(Problems)
(a) According to the passage on public university funding, what proportion of its students does Arizona State University now seek to draw from out of state?
(b) Carry the passage on public university funding forward from its final sentence.

(Page excerpt)
------------------------------------------------
Between 1980 and 2000, the share of universities’ operating expenses paid for by state tax dollars fell by 30 percent, and the share of state revenue given to higher education dropped by one-third, from 9.8 percent to 6.9 percent (see Michael Hout, page A8). The most visible casualties of the recession have been public universities with aspirations to become, as Arizona State University boasted, the "New American University." There, the plan envisioned enrolling 100,000 students by 2020, breaking down disciplinary boundaries, creating a world-class research enterprise, and expanding access to poor students.

To boost its profile, the university has treated National Merit Scholars like football stars, offering them four-year $90,000 scholarships at a school with a tuition of $6,000 per year and enrolled more of them than did Yale or Stanford. But with Arizona hit especially hard by the economic downturn, the emphasis now is on boosting the number of out-of-state students (who pay triple the in-state tuition) to 40 percent, not providing more opportunities for poor students. The New York Times reported last March that 48 programs had been closed, enrollment capped, and faculty and staff furloughed. "The New American University has died ; welcome to the Neutered American University," wrote the editors of ASU’s student paper, the State Press.

Similar doses of pain have been inflicted on flagship universities in Florida, Tennessee, Nevada, and Vermont, as well as 100 miles away at the University of Arizona. "The further you go down the hierarchy of prestige, the worse the effects," writes Columbia University scholar Andrew Delbanco in The New York Review of Books. At teaching-oriented state schools the already-crushing teaching load has increased, fewer courses are offered, and classes are more crowded. Under those circumstances, getting a degree in four years has become almost impossible.

Some state universities have emulated private schools by raising tuition and admitting more out-of-state students. But the recession has cut into the out-of-state market, with students opting to attend cheaper schools in their home states. The universities of Michigan and Virginia have discussed severing their ties with the state and going private, relying on their endowment income and charging in-state students the market rate. That strategy burdens poor students, already scarce on the ground in Ann Arbor and Charlottesville. And it won’t work for most public universities, which can’t make up the loss of state support with tuition or endowment income.
------------------------------------------------
(Record set)
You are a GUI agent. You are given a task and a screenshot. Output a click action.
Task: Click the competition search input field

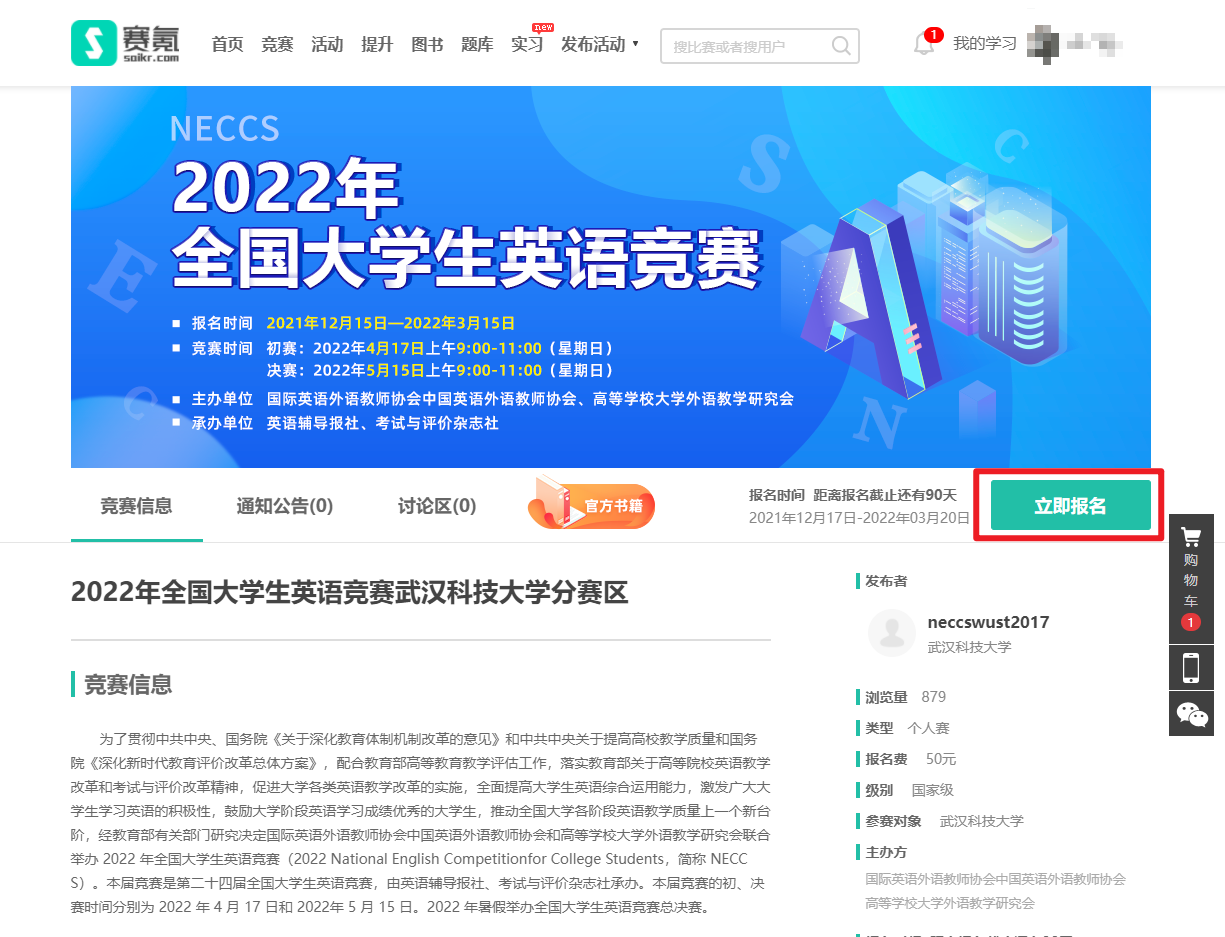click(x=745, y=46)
------------------------------------------------
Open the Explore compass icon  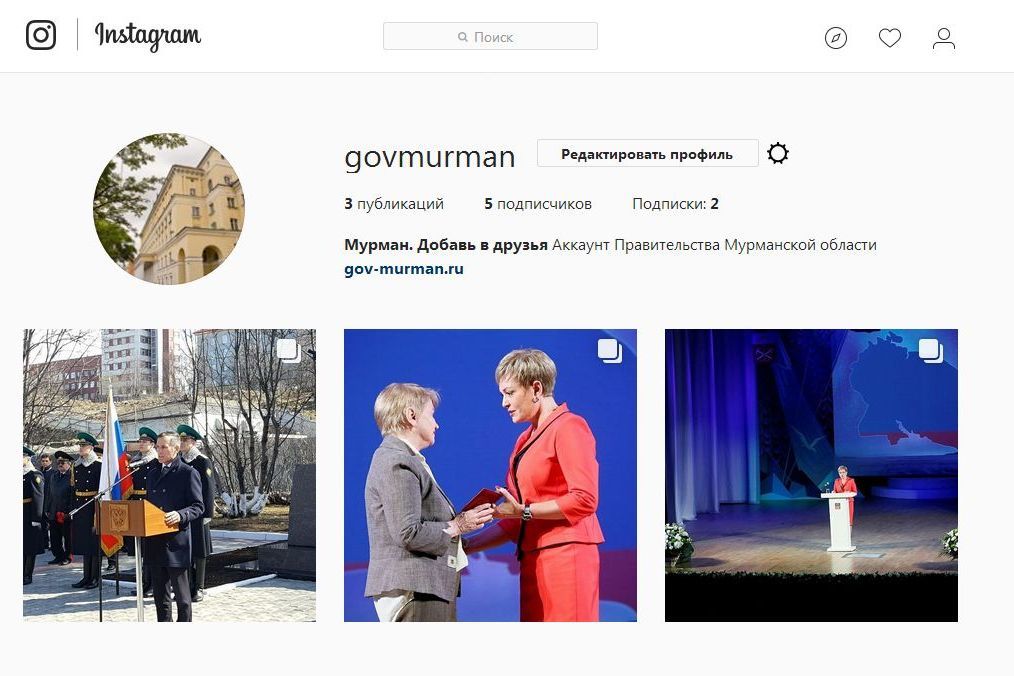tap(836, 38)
------------------------------------------------
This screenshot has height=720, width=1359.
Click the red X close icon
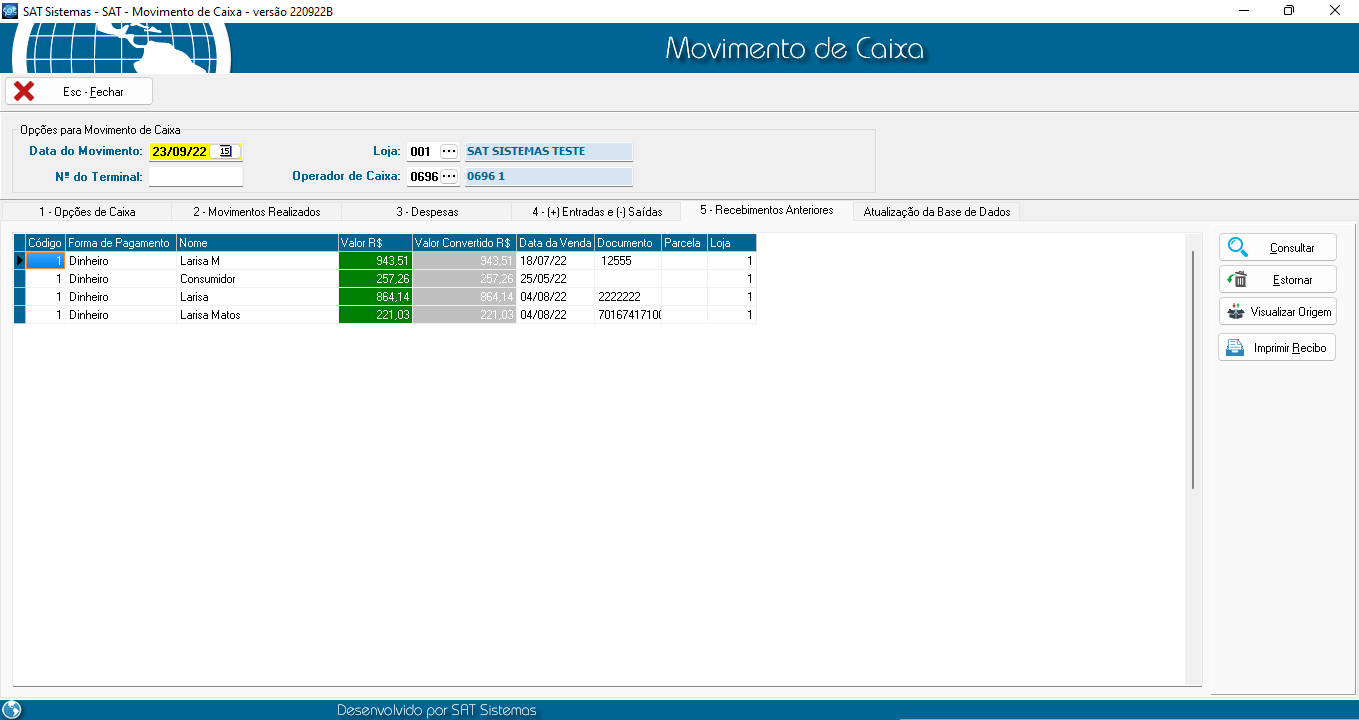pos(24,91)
------------------------------------------------
(Responses in order)
(a) 40 percent

(b)
"The extraordinary compact between state governments and their flagship universities" has been consigned to the junkyard of history, observes Mark Yudof. As the president of the University of California who earlier ran the university systems in Texas and Minnesota, he has as clear-eyed a perspective on higher education as anyone. Fifty years ago, the Golden State linked two world class universities, Berkeley and UCLA, with a scattering of teachers’ colleges and agricultural schools, building a system of public higher education that has been a world model ever since. The state’s Master Plan guarantees community college for every high school graduate ; solid undergraduate teaching for the top 33 percent ; and, for the brightest young Californians, an education at internationally renowned universities, including seven of the top 50 research institutions in the widely cited Jiao Tong Shanghai University 2008 world rankings. These universities have also been at the forefront of expanding access to low-income students — there are more recipients of federal Pell grants (awarded to students whose families earn less than $45,000 a year) at Berkeley than at the Ivy League campuses combined.

That’s one reason why Berkeley ranks first in Washington Monthly’s 2009 university rankings, which emphasize social mobility, research, and service, and six of the UC campuses rank in the top 25. Harvard and Princeton, tied for top billing in the U.S. News horse race, weigh in at No. 11 and No. 28 respectively. As the editors note, "UC campuses enroll unusually large numbers of low-income students while maintaining high graduation rates, generating billions of dollars in research funding, and sending a healthy number of students into service programs like the Peace Corps."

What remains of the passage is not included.